**** Given data
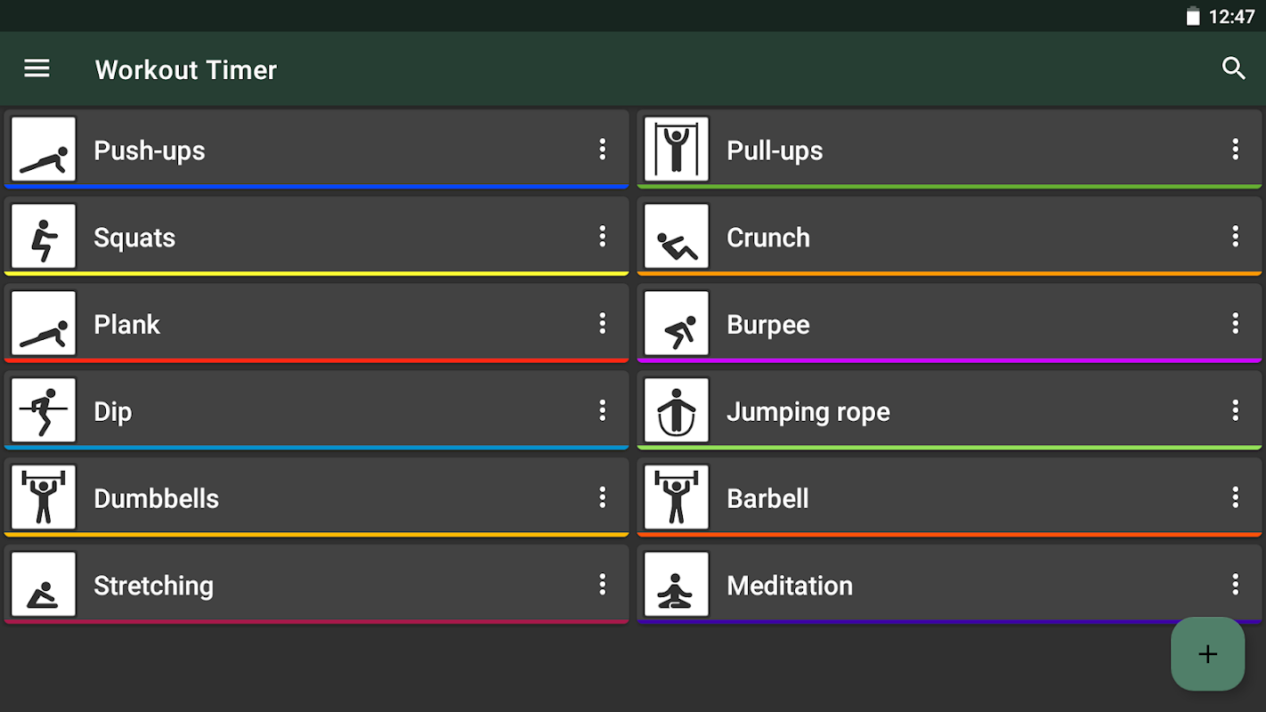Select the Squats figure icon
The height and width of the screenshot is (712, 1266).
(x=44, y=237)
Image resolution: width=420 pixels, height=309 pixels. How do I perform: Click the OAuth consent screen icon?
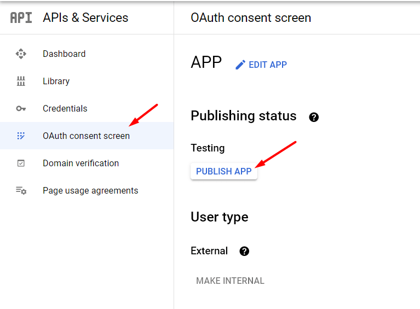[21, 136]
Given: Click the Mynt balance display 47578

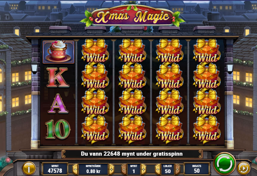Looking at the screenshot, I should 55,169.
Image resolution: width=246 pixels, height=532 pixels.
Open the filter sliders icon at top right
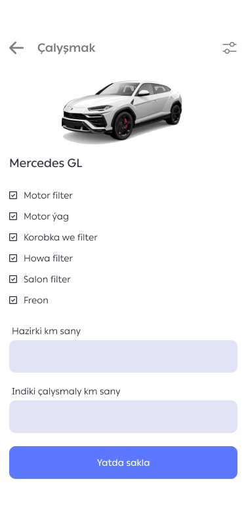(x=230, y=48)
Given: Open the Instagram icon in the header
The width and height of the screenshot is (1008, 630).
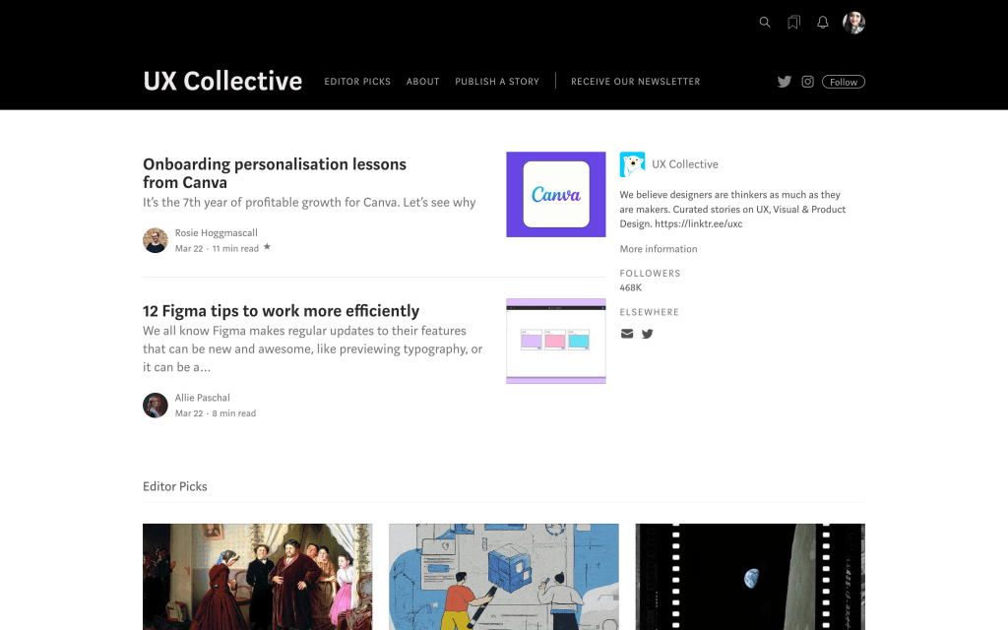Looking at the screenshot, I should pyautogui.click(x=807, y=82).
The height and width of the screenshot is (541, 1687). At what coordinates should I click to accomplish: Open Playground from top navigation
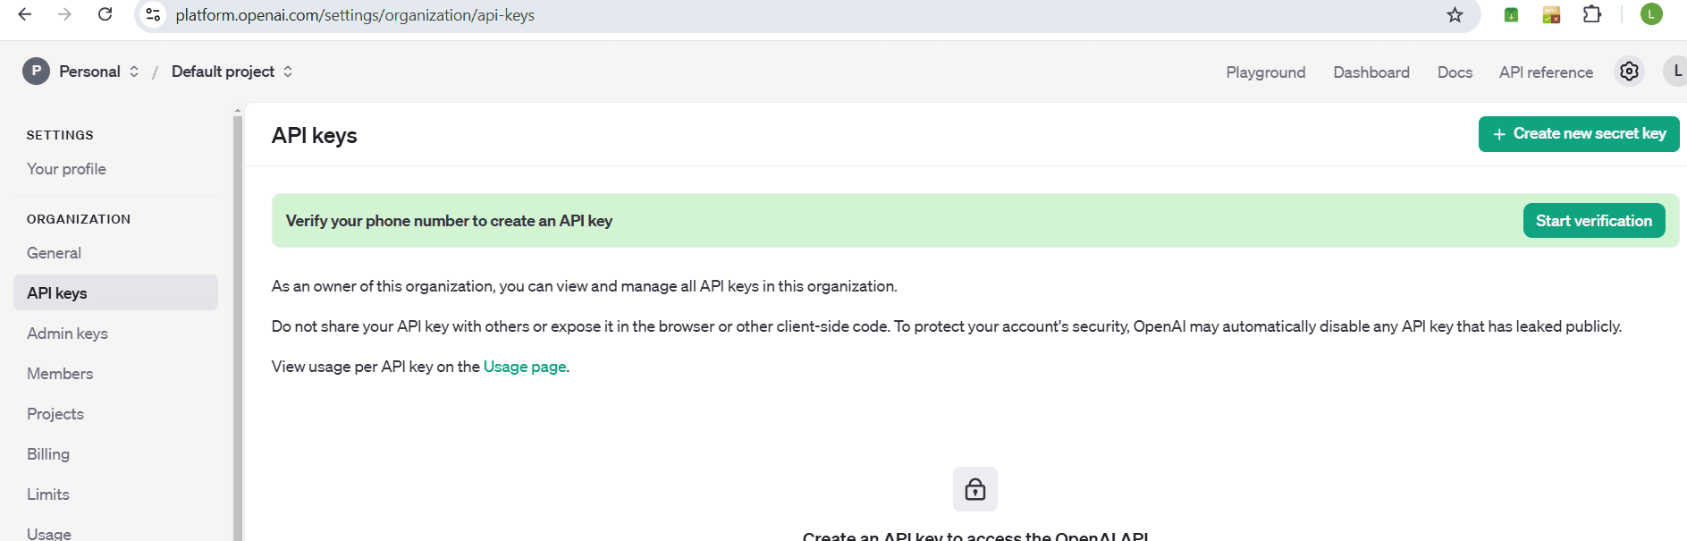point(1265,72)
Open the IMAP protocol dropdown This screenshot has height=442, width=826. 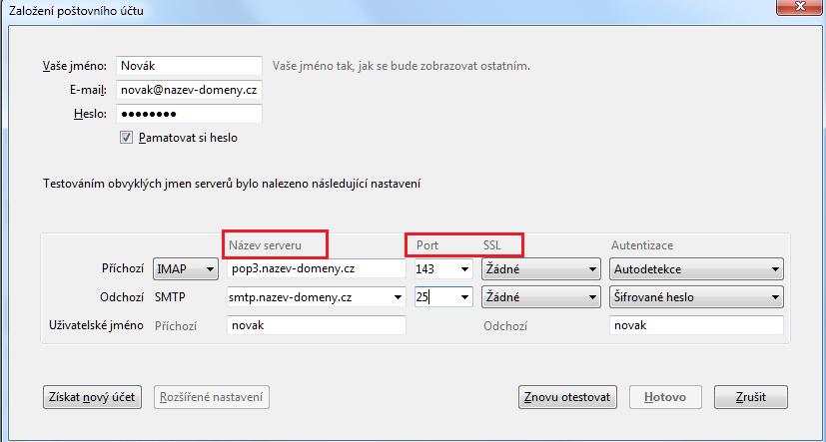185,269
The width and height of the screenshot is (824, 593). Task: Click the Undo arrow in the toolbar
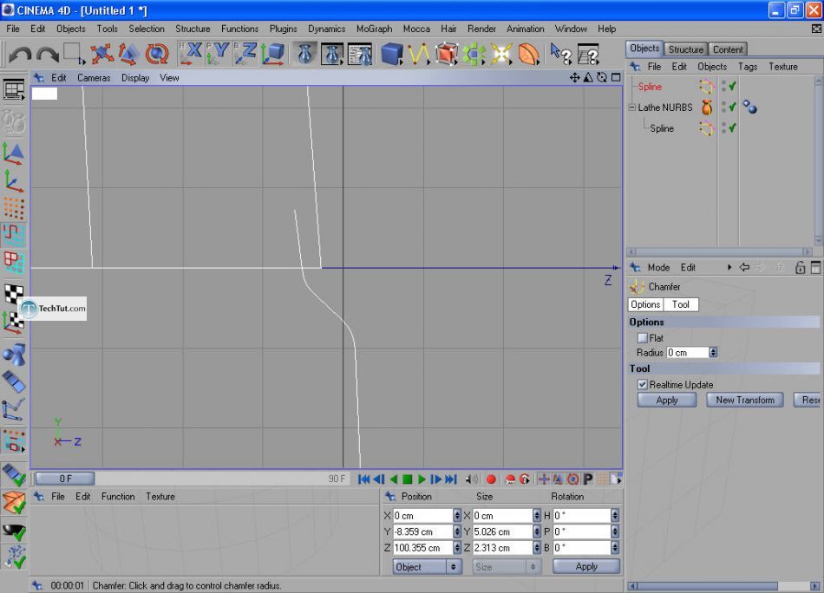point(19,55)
********
_What needs to be done_
Output exactly those lines of the data above that run from the line with "Image resolution: width=420" up to and including the line with "Image resolution: width=246". No pictures go in.

_Expected answer_
Image resolution: width=420 pixels, height=309 pixels. How do I perform: Click the OAuth consent screen icon?
[21, 136]
Given: Click the Mynt balance display 47578

Looking at the screenshot, I should 55,169.
Image resolution: width=246 pixels, height=532 pixels.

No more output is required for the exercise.